A key factor as to why the Uranium core finally went critical around 1.3 billion years ago was due to the fact that the fissile isotope U-235 made up around 3.7 percent of all of the uranium found, while the other percentage was made up by non-fissile U-238 which has a much longer half-life than the fissile isotope, hence today our percentage of U-235, owing to decay has dropped to around 0.7 percent. Such a nuclear reactor therefore would not be able to form in today’s conditions without heavy water or dense graphite.
Another barrier to our modern natural nuclear reactors is the oxygen holocaust that deprived the earth of oxygen before once again increasing the supply. It was this increase that allowed the U-235 to dissolve in the groundwater hence produce a large enough concentration for a nuclear core to form at Oklo.
The rock samples that were found at Oklo, some of them recovered during drilling campaigns are stored in the headquarters of France’s nuclear power and renewable energy company Orano. The samples were then donated to Vienna’s museum of Natural history made possible by the Atomic energy commission in France with the support of the French permanent mission to the United Nations and the International Organizations in Vienna, a huge strive for scientific explorations by the UN. With 750,000 visitors a year, the sample will serve homage to the reality of harmless radiation around us, in our food, water, air, and our bodies. But with its preservation and mothering of all man-made nuclear reactors, it also serves as a well-deserved warning to reactors preceding it, one of control, regulation and safety, an educator to the masses.
Why is this ancient nuclear reactor helpful to us? Well, recent findings suggest that the non-volatile fission products only moved centimetres in the uranium veins within the rock over the last two billion years which could offer a natural analogue for nuclear waste disposal, preventing the contamination of groundwater for animals and for ourselves, much of which is linked to gastric and oesophageal cancers.

LIST OF TASKS:
1) Turn the paragraph of the Oklo reactor text that begins "A key factor as to why" into a short bulleted list that keeps its main facts.
2) Continue the Oklo reactor text from the end of its final paragraph.
The data below is not needed here.

SUPPLIED DATA:
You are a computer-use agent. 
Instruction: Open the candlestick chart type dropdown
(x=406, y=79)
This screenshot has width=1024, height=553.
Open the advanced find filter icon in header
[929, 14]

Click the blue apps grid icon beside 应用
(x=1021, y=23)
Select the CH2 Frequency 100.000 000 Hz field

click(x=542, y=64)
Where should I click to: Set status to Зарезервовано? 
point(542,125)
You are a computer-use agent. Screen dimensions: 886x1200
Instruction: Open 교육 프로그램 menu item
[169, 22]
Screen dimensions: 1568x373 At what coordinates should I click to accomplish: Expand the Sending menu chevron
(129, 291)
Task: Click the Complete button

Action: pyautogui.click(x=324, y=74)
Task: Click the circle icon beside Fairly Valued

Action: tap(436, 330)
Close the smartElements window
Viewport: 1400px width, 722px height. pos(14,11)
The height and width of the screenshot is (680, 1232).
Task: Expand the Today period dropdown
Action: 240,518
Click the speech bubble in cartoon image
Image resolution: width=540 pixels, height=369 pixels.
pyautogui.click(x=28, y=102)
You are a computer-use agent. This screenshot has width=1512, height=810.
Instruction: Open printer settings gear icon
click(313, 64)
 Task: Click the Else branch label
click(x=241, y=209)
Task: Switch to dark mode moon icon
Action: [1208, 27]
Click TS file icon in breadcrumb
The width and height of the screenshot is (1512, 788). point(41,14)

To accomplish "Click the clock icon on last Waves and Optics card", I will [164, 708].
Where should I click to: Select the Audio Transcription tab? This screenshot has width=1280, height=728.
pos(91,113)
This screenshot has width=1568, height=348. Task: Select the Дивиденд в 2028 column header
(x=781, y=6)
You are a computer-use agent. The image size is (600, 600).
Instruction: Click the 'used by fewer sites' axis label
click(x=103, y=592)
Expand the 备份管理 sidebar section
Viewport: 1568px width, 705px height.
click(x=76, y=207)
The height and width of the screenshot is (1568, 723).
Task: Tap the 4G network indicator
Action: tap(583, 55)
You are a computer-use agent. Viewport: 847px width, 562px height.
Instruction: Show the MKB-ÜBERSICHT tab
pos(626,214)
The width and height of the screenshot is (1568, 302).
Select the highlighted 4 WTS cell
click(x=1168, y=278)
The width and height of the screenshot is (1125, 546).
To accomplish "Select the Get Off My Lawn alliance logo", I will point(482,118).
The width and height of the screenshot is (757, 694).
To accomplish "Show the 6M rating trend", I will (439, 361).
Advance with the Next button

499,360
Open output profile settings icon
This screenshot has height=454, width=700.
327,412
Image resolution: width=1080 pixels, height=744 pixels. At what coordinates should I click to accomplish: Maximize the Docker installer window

ANSWERS BY ITEM:
1)
- The uranium core went critical around 1.3 billion years ago.
- At that time, fissile U-235 made up about 3.7 percent of the uranium, and non-fissile U-238 made up the rest.
- U-238 has a much longer half-life than U-235, so decay has brought U-235 down to about 0.7 percent today.
- Under today's conditions, such a reactor could not form without heavy water or dense graphite.

2)
The radioactive waste of Oklo was held under its granite, sandstone stomach immersed in clays surrounding the reactor’s areas resulting in no cross-contamination of non-reactor contained water supplies. By analysing the remnants of these nuclear reactors and understanding how underground rock formations contain the waste, the scientists studying Oklo can apply their findings to containing nuclear waste today. But why stop at nuclear waste, with such as large self-contained geologically hardened area, the waste deposit could be harnessed for plastics, preventing microplastics causing liver and gastric cancers and even for toxic electrical waste preventing the oesophageal cancers and child deformations found near Olusosun waste deposit where much electrical waste had been left.
This nuclear core begs the respect that heaven and earth had to be moved 2 billion years ago just to form the right sedimentary and metamorphic processes for a natural nuclear reactor to form. Today, we can spend 2 billion dollars to build one ourselves, with the side effect being occasional nuclear accidents. What can we learn from our geomorphological processes to regulate our energy production, to make our nuclear reactors safer and less prone to cyclic irregularities? Perhaps this is down to the enormity of energy demands, but shouldn’t we be working to leave nuclear power plants at consistent productivity to manage the safety of our environment and people rather than fluctuating its outputs.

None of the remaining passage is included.